Tax authorities are also increasingly focused on the tax governance frameworks of large taxpayers. For example, the Australian Taxation Office has leaned on the OECD concept of ‘justified trust’ to “build and maintain community confidence that taxpayers are paying the right amount of tax”. This is a marked departure from an approach of auditing arrangements where material tax risks are suspected to have arisen.
As such, both financial regulators and tax authorities seek information from banks on tax compliance management and governance systems, to ensure that there is appropriate organisation, process, control and responsibility across direct and indirect taxes.

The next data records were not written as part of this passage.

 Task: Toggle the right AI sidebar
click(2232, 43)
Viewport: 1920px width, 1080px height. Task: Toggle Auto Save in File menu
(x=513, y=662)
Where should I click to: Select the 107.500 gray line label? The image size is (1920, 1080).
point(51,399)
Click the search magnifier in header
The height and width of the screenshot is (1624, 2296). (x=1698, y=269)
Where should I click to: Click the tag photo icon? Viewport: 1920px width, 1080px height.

It is expected that this trend will continue, and there will be growing interaction between regulators and tax authorities, especially on the approval of business plans as part of new licence requests or approval for new delegation arrangements, to front-end tax risks. Increasingly, the establishment, documentation and ongoing monitoring of intra-group arrangements is a “whole-of-house” function, requiring a bank’s tax, finance, risk and compliance functions to work closely to manage risks from both tax and regulatory perspectives.
While the banking sector's profitability is bouncing back in the new higher interest environment, it is facing the need to transform and optimise existing operating models. This, while also managing the scrutiny of regulators around their substance, control frameworks, capitalisation and booking arrangements.
The ongoing centralisation of booking and operating models will need to be carefully examined under Chapter IX of the Transfer Pricing Guidelines, and the rise of new regulatory-driven arrangements on intra-banks guarantees will require the attention of in-house TP professionals.
Finally, the new focus of both regulators and tax authorities on tax governance increases the importance for all stakeholders and the need for a consistent approach on regulatory inspections and tax audits where TP is moving into focus.